Check 2 1/2 litre cars for a blown head gasket and ensure it doesn't run hot once up to temperature - it could be a build up of sludge in the block. A high-gain radiator is not necessarily the answer due to the fan design, although many cars have one by now. If yours doesn't, budget on spending £150 to have the radiator re-cored. Also check the coolant-heated inlet manifold on a 2 1/2litre engine, whcih is prone to a leaking frost-damaged water jacket, whether the system is drained or not, leading to leaks. The four-speed manual gearbox is strong but a discernible rumbling signifies a worn layshaft. Also listen out for grumbling bearings, while a loud whine suggests tired gears. All cars feature a floor-mounted gear change, apart from early Roadsters (RMC), which have a column change. These contain a mass of linkages - wear here creates a vague gear change. Rebushing everything is likely to work wonders and it's aeasy to do although you'll need to have everything made in a machine shop first. Adjustment of the clutch rod mechanism can be fiddly, which is why clutch drag is so common, so check for slipping and judder as you pull away. This is common on the 2 1/2 litre cars, signifying tired engine mountings or inappropriate steady cable rubber, but replacements are cheap and easy to fit. Oil leaks from RMA and RMB rear axles are not uncommon, ao make sure there isn't lubricant all over the car's underside. Pulling to one side under braking can signify oil contamination to the rear brakes.

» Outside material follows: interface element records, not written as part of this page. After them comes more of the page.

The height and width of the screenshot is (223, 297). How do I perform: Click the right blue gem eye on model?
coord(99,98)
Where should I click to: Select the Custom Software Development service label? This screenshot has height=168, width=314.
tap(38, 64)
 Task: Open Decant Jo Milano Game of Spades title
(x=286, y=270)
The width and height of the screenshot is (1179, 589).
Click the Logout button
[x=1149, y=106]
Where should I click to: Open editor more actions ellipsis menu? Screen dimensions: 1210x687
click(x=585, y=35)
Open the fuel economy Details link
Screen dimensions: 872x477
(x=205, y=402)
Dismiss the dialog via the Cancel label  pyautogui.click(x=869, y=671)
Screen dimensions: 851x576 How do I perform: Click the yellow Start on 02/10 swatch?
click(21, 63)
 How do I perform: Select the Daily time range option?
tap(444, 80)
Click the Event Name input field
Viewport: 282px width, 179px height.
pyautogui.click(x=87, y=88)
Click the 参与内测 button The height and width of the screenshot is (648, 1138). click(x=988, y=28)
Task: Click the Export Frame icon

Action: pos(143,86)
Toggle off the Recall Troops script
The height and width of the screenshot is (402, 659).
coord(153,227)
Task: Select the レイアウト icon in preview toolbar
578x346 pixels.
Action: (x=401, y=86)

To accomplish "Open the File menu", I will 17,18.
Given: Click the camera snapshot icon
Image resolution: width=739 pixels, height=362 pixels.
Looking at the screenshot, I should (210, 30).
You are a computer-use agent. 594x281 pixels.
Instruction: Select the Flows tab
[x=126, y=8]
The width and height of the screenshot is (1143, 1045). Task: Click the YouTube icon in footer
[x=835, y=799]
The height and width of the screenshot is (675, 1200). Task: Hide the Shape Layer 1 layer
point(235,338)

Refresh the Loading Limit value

The steering rack is durable, but a new rack from the club (£174 without the pinion) should cure any excess play. The suspension lasts well if maintained properly, but there are eight greasing points including the track rod ends (plus one on post-1952 models' steering housing) which are sometimes neglected. Check for play in thje kingpins by jacking the car up at the front, putting a heel bar under the tyre, then looking for excess movement sa the wheel is moved up and down. The rear leaf springs also sag with age, while the lever arm damper lower links on pre-1951 2 1/2 litre cars can become disconnected, although repair is straightforward. Telescopic dampers were used from late 1951 and rarely give trouble. Rileys used a hydromechanical braking system until the introduction of the RME and RMF in 1952, at which point it was replaced by a fully hydraulic setup. Both systems use drums all round and while the earlier system is well up to the job, the later setup is even better. Both systems are reliable, so just make the usual checks for leaks, wear and poor adjustment.
Trim and electrics
Look for stitching that's falling apart, tears in the leather and delaminating wood. A professional retrim is very costly. The club recommends kits from Woolies to revive a tired interior on a DIY basis.
There's a fair bit of exterior brightwork, but the only real problems here involv pitting and missing items. A fair bit of trim is still available used, however, and doesn't cost the earth.
OUR VERDICT
Easy to maintain yourself on a DIY basis and capable of a useful turn of speed, the RM is also affordable and widely available, as well as enjoying a level of parts availability that's little short of astonishing. If you want pre-war elegance with post-war practicality, you've found the perfect car.